Em Washington se reuniram inimigos da regulação de IA. As eleições 2026 mudaram as regras
Na cerimônia AI Honors em Washington se reuniram senadores de ambos os partidos, empresários e militares — uma coalizão estranha em torno da regulação de IA. As
Processado por IA de The Verge; editado por Hamidun News
Na Second Annual AI Honors em Washington aconteceu algo que raramente acontece: pessoas que normalmente estão em lados opostos das barricadas se reuniram à mesma mesa. Senadores de ambos os partidos, famosos capitalistas de risco, generais militares e celebridades de TV bebiam com um propósito — mas o próprio propósito parecia não ser totalmente claro para eles mesmos. A conversa sobre regulação de IA deixou de ser tecnocrática e se tornou profundamente política. E isso começou exatamente quando as eleições 2026 surgiram no horizonte.
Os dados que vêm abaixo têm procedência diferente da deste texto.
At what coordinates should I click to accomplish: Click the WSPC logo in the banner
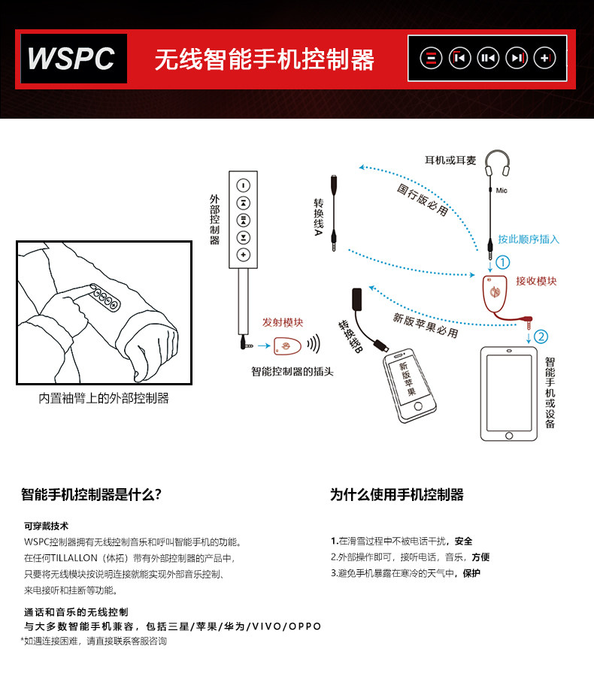click(72, 58)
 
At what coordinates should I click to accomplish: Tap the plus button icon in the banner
click(544, 57)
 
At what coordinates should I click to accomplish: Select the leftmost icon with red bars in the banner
click(430, 57)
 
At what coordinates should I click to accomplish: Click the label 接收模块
click(537, 281)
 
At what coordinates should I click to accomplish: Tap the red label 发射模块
click(283, 322)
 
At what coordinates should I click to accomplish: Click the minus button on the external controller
click(244, 186)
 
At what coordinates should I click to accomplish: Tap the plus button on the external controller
click(244, 255)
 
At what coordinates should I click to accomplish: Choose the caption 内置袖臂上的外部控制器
click(104, 398)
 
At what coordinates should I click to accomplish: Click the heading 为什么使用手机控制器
click(397, 494)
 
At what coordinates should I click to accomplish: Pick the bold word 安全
click(464, 541)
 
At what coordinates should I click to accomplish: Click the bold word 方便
click(480, 557)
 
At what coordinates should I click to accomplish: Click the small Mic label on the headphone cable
click(502, 191)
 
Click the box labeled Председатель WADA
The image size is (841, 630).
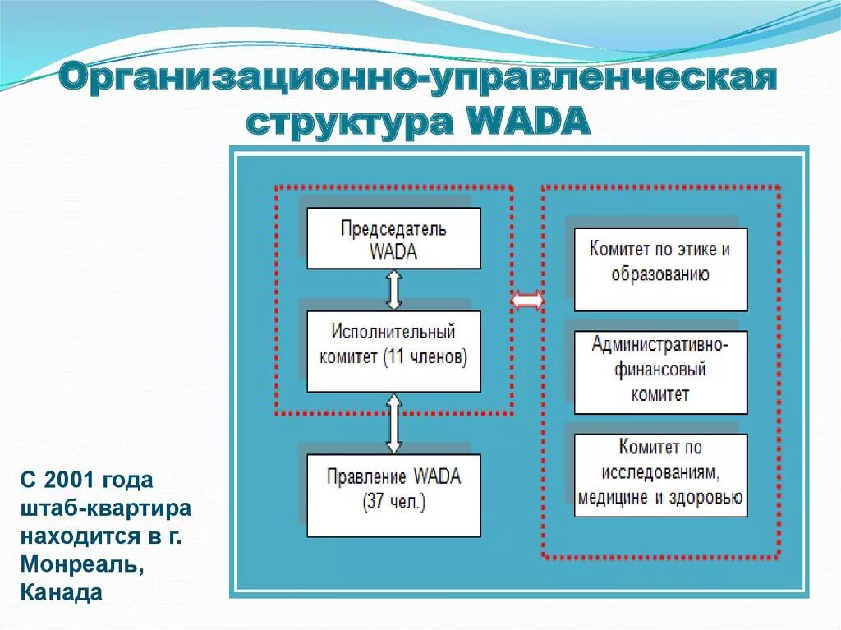tap(393, 238)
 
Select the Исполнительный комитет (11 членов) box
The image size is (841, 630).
tap(393, 351)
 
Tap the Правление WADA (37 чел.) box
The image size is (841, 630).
tap(393, 495)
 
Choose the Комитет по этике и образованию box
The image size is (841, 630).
tap(660, 269)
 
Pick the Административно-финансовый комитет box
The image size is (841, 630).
tap(660, 372)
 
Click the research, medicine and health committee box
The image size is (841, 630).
tap(660, 475)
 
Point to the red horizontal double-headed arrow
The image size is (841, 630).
tap(526, 301)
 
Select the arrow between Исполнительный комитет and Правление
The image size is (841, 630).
tap(394, 423)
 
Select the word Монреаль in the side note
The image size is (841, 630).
tap(69, 567)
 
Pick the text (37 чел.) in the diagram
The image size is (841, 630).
tap(393, 503)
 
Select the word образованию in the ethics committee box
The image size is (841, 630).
tap(660, 274)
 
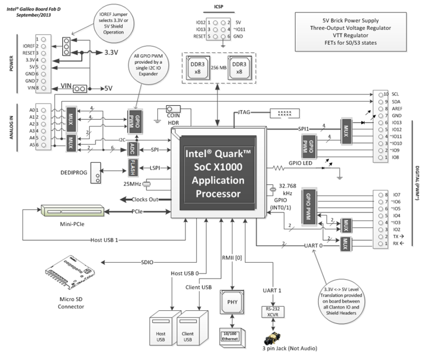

Uma reunião de aliados inusitados
No evento reuniram-se:
- Senador Mike Rounds (republicano, Dakota do Sul) e senador Mark Warner (democrata, Virgínia) — ambos com grande influência nos comitês de tecnologia
- Kevin O'Leary (empresário, conhecido pela crítica contundente à regulação excessiva) e representantes do capitalismo americano tradicional
- Militares (Major General Patrick Ellis) — a IA está se tornando uma questão de segurança nacional
- Apresentadores de TV e líderes públicos que trazem peso de relações públicas
É assim que se parece uma coalizão que não é uma coalizão: o que os une é apenas o entendimento de que a IA é muito importante para ser deixada sem regras. Mas sobre as próprias regras, eles definitivamente não concordam entre si.
Republicanos e democratas — duas Américas
Os republicanos (especialmente aqueles ligados ao capital de risco e à cena de startups) querem regulação leve: inovação, concorrência, burocracia mínima. Os democratas puxam para a proteção: dados dos cidadãos, redução de viés nos algoritmos, responsabilidade corporativa perante a sociedade.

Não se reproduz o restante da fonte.